» **How to complete this task**: Everything from the line containing "The height and width of the screenshot is (582, 636)." through the end of the entries should be transcribed exactly. Leave out all other lines.

» **Dataset excerpts**:

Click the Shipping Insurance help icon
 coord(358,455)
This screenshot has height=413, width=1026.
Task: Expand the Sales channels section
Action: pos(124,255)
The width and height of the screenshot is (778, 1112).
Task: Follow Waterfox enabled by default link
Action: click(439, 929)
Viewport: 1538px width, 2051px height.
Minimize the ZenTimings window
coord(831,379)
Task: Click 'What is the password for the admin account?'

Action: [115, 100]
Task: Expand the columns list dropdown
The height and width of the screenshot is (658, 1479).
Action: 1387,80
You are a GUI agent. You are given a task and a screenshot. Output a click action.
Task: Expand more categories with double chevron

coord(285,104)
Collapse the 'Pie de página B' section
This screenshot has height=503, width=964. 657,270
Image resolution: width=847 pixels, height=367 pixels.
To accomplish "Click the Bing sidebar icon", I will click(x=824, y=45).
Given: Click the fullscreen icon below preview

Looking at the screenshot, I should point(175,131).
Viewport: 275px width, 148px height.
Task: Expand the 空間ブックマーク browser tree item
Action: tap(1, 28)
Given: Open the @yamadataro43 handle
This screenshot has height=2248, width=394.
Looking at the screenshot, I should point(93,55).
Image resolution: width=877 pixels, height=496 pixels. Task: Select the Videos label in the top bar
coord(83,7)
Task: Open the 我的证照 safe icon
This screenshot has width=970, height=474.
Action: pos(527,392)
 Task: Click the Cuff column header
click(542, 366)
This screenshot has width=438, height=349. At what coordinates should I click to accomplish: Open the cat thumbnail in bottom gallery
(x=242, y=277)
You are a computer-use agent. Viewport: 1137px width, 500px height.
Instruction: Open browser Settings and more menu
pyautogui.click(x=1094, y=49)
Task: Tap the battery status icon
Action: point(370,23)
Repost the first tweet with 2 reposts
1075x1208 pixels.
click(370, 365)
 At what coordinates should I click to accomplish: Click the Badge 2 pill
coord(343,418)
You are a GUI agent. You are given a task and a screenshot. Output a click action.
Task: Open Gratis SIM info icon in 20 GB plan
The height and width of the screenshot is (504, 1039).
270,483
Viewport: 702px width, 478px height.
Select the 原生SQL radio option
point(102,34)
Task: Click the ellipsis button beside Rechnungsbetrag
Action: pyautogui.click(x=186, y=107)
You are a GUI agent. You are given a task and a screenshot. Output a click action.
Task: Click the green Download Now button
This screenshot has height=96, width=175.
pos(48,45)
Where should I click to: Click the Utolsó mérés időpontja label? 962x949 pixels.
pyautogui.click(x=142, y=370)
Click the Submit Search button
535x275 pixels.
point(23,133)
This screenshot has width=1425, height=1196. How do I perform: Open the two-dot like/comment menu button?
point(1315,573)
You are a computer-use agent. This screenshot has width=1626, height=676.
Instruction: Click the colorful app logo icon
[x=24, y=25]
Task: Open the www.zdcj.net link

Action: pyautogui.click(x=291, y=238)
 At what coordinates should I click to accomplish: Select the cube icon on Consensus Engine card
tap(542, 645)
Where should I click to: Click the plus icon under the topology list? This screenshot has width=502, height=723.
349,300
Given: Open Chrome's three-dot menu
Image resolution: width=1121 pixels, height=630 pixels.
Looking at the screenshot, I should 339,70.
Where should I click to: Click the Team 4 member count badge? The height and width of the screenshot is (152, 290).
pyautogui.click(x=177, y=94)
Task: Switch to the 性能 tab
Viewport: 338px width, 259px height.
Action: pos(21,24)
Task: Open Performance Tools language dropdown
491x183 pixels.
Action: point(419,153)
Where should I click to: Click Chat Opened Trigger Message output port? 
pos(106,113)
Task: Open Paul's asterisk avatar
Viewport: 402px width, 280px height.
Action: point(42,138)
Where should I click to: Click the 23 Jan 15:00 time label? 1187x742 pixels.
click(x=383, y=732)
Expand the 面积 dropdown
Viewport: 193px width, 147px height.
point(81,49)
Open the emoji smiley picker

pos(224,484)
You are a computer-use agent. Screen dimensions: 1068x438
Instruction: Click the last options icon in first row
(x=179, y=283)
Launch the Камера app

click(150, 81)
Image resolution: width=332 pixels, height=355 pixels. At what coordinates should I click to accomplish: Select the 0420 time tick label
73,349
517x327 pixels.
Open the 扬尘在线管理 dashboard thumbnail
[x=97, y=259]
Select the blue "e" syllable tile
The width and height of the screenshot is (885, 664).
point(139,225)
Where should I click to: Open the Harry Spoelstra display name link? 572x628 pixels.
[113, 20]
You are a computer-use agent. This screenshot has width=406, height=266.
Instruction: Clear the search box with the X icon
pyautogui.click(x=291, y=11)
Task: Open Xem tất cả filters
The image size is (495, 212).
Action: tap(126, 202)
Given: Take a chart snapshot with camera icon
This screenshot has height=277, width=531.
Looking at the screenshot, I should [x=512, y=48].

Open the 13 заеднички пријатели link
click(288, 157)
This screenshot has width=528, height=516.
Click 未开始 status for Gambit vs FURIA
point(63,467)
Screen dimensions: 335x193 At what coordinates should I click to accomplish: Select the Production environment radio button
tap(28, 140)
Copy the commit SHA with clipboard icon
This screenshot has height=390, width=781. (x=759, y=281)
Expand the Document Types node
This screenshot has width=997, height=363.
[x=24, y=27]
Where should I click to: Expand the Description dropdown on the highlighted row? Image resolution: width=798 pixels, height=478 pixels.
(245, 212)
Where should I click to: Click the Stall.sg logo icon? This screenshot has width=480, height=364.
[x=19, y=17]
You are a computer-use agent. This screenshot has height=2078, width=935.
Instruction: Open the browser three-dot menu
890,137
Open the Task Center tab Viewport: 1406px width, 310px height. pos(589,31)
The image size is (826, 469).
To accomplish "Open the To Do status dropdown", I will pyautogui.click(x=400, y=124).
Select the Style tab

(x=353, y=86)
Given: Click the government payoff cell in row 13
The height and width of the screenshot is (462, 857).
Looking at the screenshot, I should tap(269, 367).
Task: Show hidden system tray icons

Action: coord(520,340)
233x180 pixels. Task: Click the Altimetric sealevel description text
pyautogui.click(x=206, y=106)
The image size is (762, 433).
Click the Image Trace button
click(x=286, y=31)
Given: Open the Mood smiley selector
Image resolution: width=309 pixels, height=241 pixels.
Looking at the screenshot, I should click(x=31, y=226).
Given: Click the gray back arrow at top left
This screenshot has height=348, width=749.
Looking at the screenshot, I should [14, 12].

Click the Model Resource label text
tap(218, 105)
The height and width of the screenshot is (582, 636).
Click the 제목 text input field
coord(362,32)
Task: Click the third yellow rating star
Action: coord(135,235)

» **Task solution**:
The height and width of the screenshot is (582, 636).
Click the 제목 text input field
coord(362,32)
Task: Click the third yellow rating star
Action: coord(135,235)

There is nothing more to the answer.